### PROBLEM REQUIREMENTS
Starting with the line that contains "Click the top bar with the arrow in list node" and continuing through the end of the rows below, render those lines as a Markdown table with the columns No. and Line, giving each line a row number and omitting blank lines.

— start EXERCISE DATA —

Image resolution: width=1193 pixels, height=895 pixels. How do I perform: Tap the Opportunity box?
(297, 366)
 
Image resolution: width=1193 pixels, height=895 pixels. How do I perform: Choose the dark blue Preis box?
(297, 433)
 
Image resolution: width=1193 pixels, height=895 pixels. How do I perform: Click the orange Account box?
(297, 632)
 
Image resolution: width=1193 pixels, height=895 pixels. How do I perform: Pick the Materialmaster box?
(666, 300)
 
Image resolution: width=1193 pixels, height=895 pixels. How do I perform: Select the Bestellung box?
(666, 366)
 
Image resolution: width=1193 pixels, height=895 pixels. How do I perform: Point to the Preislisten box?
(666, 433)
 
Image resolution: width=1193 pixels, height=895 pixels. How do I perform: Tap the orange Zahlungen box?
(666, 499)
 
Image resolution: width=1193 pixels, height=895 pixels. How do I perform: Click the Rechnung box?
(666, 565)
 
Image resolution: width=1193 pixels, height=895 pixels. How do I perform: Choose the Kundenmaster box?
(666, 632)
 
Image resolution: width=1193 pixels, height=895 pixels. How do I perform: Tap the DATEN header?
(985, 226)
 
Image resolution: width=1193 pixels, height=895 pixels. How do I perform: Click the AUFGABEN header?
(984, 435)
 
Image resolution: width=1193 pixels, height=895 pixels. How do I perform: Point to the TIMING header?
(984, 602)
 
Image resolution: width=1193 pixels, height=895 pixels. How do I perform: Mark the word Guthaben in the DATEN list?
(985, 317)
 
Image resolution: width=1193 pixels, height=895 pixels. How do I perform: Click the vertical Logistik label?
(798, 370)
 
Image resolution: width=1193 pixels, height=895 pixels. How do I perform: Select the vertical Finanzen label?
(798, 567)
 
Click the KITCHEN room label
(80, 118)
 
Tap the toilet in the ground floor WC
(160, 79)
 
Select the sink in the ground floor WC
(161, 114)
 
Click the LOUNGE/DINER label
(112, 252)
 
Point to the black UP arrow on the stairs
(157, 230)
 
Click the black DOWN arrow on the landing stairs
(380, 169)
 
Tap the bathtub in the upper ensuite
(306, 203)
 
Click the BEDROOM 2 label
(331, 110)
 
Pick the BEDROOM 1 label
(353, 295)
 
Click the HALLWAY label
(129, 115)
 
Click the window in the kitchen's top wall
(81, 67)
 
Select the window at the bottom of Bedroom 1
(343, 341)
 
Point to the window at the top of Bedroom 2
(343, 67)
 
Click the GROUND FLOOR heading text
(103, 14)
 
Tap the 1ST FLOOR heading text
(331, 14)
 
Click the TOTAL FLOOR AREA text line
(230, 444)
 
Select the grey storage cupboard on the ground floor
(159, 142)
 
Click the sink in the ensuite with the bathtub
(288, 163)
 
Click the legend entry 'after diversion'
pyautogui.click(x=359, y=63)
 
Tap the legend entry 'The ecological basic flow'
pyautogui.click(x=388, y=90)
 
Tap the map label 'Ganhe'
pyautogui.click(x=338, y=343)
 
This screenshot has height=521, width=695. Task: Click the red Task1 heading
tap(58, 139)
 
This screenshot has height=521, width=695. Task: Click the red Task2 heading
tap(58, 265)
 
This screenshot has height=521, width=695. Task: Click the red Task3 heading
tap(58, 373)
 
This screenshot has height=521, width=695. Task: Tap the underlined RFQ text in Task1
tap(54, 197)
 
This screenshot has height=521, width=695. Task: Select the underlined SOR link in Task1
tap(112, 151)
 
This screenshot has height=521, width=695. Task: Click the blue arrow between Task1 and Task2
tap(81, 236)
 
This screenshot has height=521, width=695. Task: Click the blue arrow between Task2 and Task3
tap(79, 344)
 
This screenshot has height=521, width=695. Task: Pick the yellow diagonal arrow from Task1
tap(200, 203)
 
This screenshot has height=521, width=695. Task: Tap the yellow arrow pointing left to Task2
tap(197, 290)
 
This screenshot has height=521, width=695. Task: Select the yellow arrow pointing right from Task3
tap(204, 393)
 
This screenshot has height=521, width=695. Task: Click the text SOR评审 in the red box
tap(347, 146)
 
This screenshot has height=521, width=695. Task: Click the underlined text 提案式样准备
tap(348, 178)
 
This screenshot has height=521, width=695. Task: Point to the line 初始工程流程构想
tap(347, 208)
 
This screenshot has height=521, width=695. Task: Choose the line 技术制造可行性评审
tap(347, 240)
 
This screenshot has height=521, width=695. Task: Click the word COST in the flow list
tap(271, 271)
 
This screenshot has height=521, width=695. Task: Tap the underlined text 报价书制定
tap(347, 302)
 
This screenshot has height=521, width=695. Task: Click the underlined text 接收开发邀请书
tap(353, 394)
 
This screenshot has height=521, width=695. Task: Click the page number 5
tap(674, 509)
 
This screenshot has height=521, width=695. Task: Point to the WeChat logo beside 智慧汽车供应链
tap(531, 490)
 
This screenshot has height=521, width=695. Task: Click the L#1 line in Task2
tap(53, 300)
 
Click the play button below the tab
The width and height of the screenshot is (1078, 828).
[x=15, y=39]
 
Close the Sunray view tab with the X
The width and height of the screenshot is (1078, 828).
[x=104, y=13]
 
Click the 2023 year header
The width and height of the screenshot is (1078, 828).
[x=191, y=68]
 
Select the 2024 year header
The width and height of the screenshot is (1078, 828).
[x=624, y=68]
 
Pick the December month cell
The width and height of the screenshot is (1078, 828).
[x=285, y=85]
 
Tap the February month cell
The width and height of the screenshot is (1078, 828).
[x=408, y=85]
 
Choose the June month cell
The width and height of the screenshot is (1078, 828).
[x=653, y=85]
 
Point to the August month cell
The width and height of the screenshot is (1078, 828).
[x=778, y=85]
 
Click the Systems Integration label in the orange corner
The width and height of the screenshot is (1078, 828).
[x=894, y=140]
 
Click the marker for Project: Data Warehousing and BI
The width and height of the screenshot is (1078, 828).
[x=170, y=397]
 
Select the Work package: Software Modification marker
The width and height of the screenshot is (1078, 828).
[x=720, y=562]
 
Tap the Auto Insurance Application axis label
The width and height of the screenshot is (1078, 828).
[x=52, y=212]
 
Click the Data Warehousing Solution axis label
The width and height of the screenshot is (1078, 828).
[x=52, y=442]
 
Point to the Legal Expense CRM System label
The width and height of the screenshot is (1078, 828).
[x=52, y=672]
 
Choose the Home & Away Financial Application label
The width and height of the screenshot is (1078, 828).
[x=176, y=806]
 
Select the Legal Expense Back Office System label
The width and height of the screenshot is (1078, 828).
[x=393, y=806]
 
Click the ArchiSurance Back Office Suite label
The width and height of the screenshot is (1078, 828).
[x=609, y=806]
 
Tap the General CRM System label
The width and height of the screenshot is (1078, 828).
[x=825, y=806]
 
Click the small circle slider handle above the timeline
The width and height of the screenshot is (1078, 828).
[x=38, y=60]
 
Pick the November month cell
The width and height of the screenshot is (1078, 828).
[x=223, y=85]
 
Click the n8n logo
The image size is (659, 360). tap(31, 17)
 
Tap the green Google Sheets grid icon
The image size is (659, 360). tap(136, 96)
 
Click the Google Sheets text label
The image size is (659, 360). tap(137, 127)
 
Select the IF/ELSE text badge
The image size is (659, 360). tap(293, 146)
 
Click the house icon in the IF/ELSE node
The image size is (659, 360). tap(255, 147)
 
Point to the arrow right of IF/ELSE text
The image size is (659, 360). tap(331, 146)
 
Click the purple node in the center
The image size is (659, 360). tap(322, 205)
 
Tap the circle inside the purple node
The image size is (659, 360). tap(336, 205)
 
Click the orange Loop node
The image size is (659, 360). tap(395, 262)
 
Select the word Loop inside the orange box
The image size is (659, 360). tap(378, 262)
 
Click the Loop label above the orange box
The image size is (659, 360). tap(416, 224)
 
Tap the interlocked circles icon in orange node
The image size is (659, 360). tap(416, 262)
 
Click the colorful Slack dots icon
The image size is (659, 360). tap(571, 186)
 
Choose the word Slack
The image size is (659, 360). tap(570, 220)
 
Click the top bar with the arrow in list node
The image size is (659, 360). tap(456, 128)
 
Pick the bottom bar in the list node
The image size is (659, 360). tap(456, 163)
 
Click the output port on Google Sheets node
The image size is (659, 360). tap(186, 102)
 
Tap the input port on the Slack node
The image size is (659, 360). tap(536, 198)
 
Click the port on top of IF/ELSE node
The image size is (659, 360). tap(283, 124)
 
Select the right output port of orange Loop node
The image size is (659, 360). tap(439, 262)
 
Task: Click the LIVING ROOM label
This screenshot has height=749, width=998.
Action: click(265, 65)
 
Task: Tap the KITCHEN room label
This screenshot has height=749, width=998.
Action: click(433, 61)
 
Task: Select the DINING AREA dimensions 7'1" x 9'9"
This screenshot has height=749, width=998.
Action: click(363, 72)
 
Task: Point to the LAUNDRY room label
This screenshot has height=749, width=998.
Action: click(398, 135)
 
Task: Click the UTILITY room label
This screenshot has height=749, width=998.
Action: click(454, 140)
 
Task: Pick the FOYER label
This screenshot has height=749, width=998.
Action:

— end EXERCISE DATA —

### EXERCISE OUTPUT
| No. | Line |
|---|---|
| 1 | Click the top bar with the arrow in list node |
| 2 | The image size is (659, 360). tap(456, 128) |
| 3 | Pick the bottom bar in the list node |
| 4 | The image size is (659, 360). tap(456, 163) |
| 5 | Click the output port on Google Sheets node |
| 6 | The image size is (659, 360). tap(186, 102) |
| 7 | Tap the input port on the Slack node |
| 8 | The image size is (659, 360). tap(536, 198) |
| 9 | Click the port on top of IF/ELSE node |
| 10 | The image size is (659, 360). tap(283, 124) |
| 11 | Select the right output port of orange Loop node |
| 12 | The image size is (659, 360). tap(439, 262) |
| 13 | Task: Click the LIVING ROOM label |
| 14 | This screenshot has height=749, width=998. |
| 15 | Action: click(265, 65) |
| 16 | Task: Tap the KITCHEN room label |
| 17 | This screenshot has height=749, width=998. |
| 18 | Action: click(433, 61) |
| 19 | Task: Select the DINING AREA dimensions 7'1" x 9'9" |
| 20 | This screenshot has height=749, width=998. |
| 21 | Action: click(363, 72) |
| 22 | Task: Point to the LAUNDRY room label |
| 23 | This screenshot has height=749, width=998. |
| 24 | Action: click(398, 135) |
| 25 | Task: Click the UTILITY room label |
| 26 | This screenshot has height=749, width=998. |
| 27 | Action: click(454, 140) |
| 28 | Task: Pick the FOYER label |
| 29 | This screenshot has height=749, width=998. |
| 30 | Action: |